**Extrait de page:**
Février 1834. Le curé d’Orly est appelé au chevet de l’ancien maire, Valentin Chévetel, l’un des acteurs des événements qui ont marqué la contre-révolution en Bretagne, quarante années plus tôt. Désireux de soulager sa conscience, il revient sur son passé, racontant les circonstances de ses nombreux crimes et méfaits commis dans sa jeunesse.

Ambitieux, sans scrupules, Valentin Chévetel, fils d’un modeste médecin de campagne, rêve de gloire et de richesse. Devenu le médecin personnel du marquis de la Rouërie, il accède ainsi à des classes sociales qui lui étaient auparavant fermées. « L’amitié pour le marquis n’était pas un vain mot et je devins rapidement un de ses familiers au même titre que Shaffner et Thérèse de Moëlien, et les domestiques me traitaient avec les mêmes égards. La complicité entre nous était devenue si grande qu’un jour il en vint à m’exhorter d’abandonner le titre de marquis dont j’usais à son égard… » (Page 65).

**Tâche courte:** Transcrivez le passage de l'extrait sur Valentin Chévetel compris entre « Février 1834. Le » et « dans sa jeunesse. », ces deux segments inclus. La liste qui suit n'intervient d'aucune manière dans cet exercice.

**Données enregistrées:**
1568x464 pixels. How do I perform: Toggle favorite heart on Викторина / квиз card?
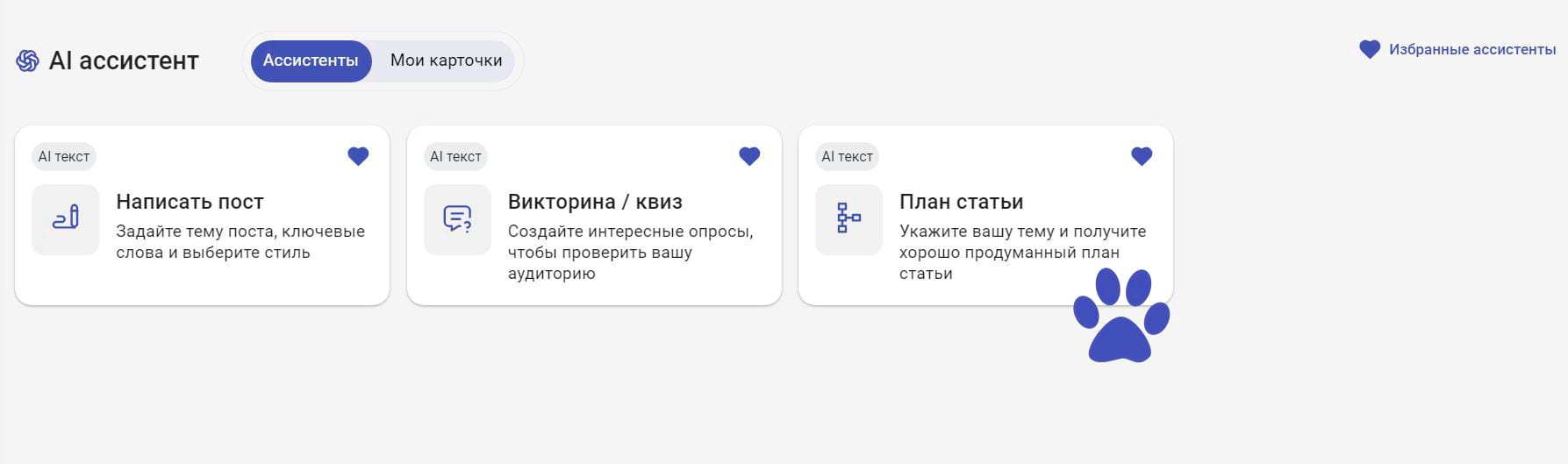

**Réponse rédigée:**
Février 1834. Le curé d’Orly est appelé au chevet de l’ancien maire, Valentin Chévetel, l’un des acteurs des événements qui ont marqué la contre-révolution en Bretagne, quarante années plus tôt. Désireux de soulager sa conscience, il revient sur son passé, racontant les circonstances de ses nombreux crimes et méfaits commis dans sa jeunesse.